Each record must be retyped word for word.

▶ [Given data]:
BEGIN

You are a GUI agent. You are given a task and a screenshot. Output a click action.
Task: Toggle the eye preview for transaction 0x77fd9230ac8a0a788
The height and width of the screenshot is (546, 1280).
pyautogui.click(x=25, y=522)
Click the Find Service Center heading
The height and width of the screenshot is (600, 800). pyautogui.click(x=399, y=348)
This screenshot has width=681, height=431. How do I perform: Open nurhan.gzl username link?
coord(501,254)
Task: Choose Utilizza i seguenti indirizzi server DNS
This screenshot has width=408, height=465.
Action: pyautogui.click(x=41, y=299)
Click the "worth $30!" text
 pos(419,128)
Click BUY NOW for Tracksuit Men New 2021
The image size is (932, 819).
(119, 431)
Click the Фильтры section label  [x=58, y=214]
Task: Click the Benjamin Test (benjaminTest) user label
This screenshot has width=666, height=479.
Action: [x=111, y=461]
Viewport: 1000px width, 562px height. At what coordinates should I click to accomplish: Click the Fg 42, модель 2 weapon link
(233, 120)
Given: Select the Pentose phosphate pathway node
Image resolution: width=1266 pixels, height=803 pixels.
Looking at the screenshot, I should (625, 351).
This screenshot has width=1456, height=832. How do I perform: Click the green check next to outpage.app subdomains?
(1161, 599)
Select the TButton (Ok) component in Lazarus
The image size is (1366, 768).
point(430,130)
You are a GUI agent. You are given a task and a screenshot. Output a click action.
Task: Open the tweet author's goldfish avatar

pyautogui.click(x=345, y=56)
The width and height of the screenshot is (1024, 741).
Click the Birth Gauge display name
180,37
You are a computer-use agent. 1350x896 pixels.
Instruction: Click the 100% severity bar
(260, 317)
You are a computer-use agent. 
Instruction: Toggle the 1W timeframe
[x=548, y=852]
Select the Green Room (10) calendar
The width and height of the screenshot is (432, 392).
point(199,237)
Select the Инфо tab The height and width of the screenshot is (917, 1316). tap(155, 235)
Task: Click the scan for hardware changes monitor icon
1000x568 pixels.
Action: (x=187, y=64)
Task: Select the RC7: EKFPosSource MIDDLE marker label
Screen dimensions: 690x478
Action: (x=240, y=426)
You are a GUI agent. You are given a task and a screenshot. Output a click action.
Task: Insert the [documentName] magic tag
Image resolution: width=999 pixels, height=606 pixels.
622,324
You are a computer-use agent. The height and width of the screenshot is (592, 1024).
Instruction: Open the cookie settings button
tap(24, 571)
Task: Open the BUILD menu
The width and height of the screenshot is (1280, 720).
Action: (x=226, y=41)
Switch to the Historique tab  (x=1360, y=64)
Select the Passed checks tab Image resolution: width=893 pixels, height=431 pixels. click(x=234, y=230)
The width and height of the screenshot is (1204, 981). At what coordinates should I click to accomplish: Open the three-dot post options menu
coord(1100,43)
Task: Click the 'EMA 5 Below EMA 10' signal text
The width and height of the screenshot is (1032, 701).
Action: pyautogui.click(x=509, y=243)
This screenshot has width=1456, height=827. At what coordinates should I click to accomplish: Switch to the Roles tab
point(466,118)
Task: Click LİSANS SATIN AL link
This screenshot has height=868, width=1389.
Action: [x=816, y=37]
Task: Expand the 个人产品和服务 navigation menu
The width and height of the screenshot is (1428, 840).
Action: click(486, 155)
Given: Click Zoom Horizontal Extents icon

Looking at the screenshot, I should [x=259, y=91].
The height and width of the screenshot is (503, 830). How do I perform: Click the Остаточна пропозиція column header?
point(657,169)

END

▶ [Written solution]:
You are a GUI agent. You are given a task and a screenshot. Output a click action.
Task: Toggle the eye preview for transaction 0x77fd9230ac8a0a788
The height and width of the screenshot is (546, 1280).
pyautogui.click(x=25, y=522)
Click the Find Service Center heading
The height and width of the screenshot is (600, 800). pyautogui.click(x=399, y=348)
This screenshot has width=681, height=431. How do I perform: Open nurhan.gzl username link?
coord(501,254)
Task: Choose Utilizza i seguenti indirizzi server DNS
This screenshot has width=408, height=465.
Action: pyautogui.click(x=41, y=299)
Click the "worth $30!" text
 pos(419,128)
Click BUY NOW for Tracksuit Men New 2021
The image size is (932, 819).
(119, 431)
Click the Фильтры section label  [x=58, y=214]
Task: Click the Benjamin Test (benjaminTest) user label
This screenshot has width=666, height=479.
Action: [x=111, y=461]
Viewport: 1000px width, 562px height. At what coordinates should I click to accomplish: Click the Fg 42, модель 2 weapon link
(233, 120)
Given: Select the Pentose phosphate pathway node
Image resolution: width=1266 pixels, height=803 pixels.
Looking at the screenshot, I should (625, 351).
This screenshot has width=1456, height=832. How do I perform: Click the green check next to outpage.app subdomains?
(1161, 599)
Select the TButton (Ok) component in Lazarus
The image size is (1366, 768).
point(430,130)
You are a GUI agent. You are given a task and a screenshot. Output a click action.
Task: Open the tweet author's goldfish avatar

pyautogui.click(x=345, y=56)
The width and height of the screenshot is (1024, 741).
Click the Birth Gauge display name
180,37
You are a computer-use agent. 1350x896 pixels.
Instruction: Click the 100% severity bar
(260, 317)
You are a computer-use agent. 
Instruction: Toggle the 1W timeframe
[x=548, y=852]
Select the Green Room (10) calendar
The width and height of the screenshot is (432, 392).
point(199,237)
Select the Инфо tab The height and width of the screenshot is (917, 1316). tap(155, 235)
Task: Click the scan for hardware changes monitor icon
1000x568 pixels.
Action: (x=187, y=64)
Task: Select the RC7: EKFPosSource MIDDLE marker label
Screen dimensions: 690x478
Action: (x=240, y=426)
You are a GUI agent. You are given a task and a screenshot. Output a click action.
Task: Insert the [documentName] magic tag
Image resolution: width=999 pixels, height=606 pixels.
622,324
You are a computer-use agent. The height and width of the screenshot is (592, 1024).
Instruction: Open the cookie settings button
tap(24, 571)
Task: Open the BUILD menu
The width and height of the screenshot is (1280, 720).
Action: (x=226, y=41)
Switch to the Historique tab  (x=1360, y=64)
Select the Passed checks tab Image resolution: width=893 pixels, height=431 pixels. click(x=234, y=230)
The width and height of the screenshot is (1204, 981). At what coordinates should I click to accomplish: Open the three-dot post options menu
coord(1100,43)
Task: Click the 'EMA 5 Below EMA 10' signal text
The width and height of the screenshot is (1032, 701).
Action: pyautogui.click(x=509, y=243)
This screenshot has width=1456, height=827. At what coordinates should I click to accomplish: Switch to the Roles tab
point(466,118)
Task: Click LİSANS SATIN AL link
This screenshot has height=868, width=1389.
Action: [x=816, y=37]
Task: Expand the 个人产品和服务 navigation menu
The width and height of the screenshot is (1428, 840).
Action: click(486, 155)
Given: Click Zoom Horizontal Extents icon

Looking at the screenshot, I should [x=259, y=91].
The height and width of the screenshot is (503, 830). How do I perform: Click the Остаточна пропозиція column header?
point(657,169)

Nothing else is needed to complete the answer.